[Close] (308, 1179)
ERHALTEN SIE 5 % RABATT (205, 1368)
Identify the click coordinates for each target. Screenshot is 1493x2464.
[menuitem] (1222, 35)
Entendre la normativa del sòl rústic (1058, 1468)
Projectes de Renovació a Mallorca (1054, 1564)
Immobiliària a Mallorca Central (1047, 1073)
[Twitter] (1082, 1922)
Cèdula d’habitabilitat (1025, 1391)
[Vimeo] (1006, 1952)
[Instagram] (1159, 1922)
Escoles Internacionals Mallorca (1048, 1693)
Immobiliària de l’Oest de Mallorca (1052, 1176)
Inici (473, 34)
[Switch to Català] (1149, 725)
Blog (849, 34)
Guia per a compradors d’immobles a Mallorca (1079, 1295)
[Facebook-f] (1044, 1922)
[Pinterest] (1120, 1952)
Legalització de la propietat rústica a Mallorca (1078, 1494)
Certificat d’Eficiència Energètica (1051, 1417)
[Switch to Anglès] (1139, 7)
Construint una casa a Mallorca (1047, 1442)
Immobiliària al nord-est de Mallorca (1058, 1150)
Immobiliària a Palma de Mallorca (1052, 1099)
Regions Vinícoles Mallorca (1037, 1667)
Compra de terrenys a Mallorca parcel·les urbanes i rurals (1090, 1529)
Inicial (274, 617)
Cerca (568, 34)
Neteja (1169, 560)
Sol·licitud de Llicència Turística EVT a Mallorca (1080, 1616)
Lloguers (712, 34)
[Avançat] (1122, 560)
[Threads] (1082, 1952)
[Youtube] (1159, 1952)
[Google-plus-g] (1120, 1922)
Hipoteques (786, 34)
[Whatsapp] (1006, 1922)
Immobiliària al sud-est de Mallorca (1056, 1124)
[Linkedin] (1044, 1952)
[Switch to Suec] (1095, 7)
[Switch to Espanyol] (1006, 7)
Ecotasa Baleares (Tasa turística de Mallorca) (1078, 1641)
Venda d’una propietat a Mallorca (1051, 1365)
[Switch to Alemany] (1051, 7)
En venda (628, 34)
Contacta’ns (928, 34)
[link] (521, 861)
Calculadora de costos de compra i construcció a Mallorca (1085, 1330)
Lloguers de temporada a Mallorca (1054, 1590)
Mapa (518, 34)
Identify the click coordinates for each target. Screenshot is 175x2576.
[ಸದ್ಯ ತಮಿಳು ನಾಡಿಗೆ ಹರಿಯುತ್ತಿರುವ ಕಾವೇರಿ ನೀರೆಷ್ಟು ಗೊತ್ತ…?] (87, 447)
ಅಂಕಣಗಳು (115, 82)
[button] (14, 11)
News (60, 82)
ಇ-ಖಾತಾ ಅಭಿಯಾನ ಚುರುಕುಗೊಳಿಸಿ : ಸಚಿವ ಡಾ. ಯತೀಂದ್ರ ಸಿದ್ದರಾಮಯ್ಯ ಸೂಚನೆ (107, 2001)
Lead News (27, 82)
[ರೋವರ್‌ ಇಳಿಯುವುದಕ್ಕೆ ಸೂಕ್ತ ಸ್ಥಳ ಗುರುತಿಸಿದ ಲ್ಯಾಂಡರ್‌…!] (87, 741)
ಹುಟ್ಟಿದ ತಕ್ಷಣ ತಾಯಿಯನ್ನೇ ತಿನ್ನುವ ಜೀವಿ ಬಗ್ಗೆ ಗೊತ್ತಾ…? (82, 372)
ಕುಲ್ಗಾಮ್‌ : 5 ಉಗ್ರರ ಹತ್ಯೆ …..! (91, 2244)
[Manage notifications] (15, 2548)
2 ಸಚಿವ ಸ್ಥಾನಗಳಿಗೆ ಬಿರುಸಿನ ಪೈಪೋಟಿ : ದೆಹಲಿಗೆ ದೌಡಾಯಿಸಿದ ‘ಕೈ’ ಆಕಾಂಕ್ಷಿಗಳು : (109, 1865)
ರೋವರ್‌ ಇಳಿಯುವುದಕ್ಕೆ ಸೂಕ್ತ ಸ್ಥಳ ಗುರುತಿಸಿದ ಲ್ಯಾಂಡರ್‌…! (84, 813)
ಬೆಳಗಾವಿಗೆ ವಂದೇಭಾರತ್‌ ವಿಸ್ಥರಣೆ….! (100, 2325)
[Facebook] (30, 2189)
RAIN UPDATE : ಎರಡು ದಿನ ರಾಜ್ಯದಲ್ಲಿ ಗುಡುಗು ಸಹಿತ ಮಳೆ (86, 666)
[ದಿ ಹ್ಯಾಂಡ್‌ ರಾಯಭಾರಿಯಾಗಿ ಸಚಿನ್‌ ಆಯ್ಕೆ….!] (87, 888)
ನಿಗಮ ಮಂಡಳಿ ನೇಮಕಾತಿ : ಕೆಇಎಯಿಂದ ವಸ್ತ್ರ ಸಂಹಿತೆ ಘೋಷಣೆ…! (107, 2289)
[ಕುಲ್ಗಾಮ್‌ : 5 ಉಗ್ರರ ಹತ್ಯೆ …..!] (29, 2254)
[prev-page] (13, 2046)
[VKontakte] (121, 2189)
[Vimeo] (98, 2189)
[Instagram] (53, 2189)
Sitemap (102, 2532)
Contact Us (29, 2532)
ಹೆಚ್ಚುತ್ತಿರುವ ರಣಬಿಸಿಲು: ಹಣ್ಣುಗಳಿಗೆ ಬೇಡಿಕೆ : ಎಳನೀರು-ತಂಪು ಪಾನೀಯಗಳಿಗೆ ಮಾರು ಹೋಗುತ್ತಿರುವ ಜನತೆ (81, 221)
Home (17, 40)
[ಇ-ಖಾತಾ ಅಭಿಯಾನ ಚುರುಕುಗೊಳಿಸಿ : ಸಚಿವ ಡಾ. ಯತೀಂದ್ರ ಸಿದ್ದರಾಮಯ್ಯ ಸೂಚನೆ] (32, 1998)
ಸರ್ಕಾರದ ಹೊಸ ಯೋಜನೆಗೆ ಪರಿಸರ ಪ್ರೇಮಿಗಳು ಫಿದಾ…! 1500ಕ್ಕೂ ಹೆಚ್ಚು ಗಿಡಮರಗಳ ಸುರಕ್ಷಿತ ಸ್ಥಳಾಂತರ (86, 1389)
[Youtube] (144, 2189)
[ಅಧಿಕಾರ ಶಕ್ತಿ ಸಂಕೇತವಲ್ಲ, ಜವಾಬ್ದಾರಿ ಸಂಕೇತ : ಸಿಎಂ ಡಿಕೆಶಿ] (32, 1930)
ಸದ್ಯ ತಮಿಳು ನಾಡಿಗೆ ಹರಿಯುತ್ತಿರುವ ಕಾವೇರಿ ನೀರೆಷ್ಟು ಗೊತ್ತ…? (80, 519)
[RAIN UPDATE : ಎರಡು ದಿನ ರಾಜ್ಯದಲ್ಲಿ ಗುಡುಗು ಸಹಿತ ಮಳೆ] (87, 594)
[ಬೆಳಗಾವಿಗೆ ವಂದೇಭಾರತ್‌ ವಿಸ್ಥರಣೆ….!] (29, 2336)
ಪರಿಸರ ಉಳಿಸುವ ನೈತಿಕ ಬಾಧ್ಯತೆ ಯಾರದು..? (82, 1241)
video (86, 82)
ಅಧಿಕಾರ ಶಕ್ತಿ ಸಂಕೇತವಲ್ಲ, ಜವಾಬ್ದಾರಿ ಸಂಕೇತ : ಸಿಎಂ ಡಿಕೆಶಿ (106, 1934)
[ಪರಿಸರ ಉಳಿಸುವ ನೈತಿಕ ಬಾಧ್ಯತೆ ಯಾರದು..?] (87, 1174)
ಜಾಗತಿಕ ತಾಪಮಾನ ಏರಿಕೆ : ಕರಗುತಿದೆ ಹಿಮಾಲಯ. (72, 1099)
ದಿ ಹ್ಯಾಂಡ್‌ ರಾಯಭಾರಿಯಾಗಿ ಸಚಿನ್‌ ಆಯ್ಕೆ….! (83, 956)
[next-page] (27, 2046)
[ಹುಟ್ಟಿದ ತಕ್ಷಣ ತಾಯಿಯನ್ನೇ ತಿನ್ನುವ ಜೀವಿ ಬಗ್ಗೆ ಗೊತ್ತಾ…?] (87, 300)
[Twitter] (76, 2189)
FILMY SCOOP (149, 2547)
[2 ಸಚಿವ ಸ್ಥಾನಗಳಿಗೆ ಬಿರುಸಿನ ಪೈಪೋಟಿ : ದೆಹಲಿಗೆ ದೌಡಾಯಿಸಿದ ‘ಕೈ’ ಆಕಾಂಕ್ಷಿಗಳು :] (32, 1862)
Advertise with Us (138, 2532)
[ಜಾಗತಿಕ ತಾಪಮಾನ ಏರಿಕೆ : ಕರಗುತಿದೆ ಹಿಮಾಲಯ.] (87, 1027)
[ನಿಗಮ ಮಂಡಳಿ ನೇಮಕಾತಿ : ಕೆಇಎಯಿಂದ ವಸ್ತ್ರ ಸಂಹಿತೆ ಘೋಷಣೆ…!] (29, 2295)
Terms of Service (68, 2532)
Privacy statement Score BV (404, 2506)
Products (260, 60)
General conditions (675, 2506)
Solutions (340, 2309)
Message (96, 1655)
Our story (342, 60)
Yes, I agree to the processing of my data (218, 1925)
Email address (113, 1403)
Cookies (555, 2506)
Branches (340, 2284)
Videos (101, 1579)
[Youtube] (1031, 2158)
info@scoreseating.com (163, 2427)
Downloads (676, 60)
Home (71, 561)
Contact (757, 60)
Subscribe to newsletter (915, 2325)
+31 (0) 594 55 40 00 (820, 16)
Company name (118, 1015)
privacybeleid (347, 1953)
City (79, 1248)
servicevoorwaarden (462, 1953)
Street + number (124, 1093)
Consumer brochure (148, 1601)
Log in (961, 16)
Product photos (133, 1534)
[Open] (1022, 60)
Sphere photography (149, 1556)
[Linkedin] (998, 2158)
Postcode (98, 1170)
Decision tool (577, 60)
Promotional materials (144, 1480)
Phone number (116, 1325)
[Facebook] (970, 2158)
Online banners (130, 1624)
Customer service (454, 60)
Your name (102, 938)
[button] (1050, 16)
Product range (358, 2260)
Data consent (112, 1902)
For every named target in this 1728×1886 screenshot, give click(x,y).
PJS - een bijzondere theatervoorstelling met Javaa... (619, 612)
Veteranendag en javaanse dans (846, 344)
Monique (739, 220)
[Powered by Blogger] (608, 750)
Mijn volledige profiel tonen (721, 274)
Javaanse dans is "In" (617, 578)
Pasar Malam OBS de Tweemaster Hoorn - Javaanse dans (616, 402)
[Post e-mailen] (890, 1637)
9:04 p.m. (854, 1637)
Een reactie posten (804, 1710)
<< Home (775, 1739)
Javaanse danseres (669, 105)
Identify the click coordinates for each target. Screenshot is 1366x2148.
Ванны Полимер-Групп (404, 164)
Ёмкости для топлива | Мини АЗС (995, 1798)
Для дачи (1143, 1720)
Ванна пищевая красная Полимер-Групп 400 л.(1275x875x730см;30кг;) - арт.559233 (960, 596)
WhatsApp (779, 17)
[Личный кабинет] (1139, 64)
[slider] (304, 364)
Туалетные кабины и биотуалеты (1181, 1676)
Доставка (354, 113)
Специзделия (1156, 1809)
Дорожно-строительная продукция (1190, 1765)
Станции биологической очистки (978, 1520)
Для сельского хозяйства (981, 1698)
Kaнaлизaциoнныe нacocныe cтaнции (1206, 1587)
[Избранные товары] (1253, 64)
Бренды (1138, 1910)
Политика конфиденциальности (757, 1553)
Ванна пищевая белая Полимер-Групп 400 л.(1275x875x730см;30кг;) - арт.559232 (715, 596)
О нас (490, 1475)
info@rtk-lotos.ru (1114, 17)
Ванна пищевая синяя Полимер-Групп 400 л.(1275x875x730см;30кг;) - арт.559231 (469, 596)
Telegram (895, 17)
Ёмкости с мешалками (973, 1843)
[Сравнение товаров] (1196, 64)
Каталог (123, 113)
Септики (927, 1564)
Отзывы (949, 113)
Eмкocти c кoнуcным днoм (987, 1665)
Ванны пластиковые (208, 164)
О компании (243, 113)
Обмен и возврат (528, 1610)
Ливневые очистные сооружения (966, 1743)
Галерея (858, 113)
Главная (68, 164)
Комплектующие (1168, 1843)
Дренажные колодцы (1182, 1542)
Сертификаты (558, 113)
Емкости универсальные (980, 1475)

********

● **Requirement**
Extract every line above that contains the word "пищевая".

● **Exercise response**
Ванна пищевая красная Полимер-Групп 400 л.(1275x875x730см;30кг;) - арт.559233 (960, 596)
Ванна пищевая белая Полимер-Групп 400 л.(1275x875x730см;30кг;) - арт.559232 (715, 596)
Ванна пищевая синяя Полимер-Групп 400 л.(1275x875x730см;30кг;) - арт.559231 (469, 596)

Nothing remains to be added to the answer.